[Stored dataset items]
────────────────────────────────────────

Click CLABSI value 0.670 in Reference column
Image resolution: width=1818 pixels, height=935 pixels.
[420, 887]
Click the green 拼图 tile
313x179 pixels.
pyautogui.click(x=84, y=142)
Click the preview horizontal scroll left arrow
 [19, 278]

────────────────────────────────────────

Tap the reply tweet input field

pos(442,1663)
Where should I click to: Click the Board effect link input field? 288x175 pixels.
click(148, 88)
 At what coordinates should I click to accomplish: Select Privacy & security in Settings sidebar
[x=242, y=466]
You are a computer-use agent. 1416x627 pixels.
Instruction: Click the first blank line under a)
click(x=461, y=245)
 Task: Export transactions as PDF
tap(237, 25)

────────────────────────────────────────

**Exercise objective:** Pick out every line of the records that contains the string "input", treating uppercase and lowercase letters as different.

**Result of the task:**
Tap the reply tweet input field
Where should I click to: Click the Board effect link input field? 288x175 pixels.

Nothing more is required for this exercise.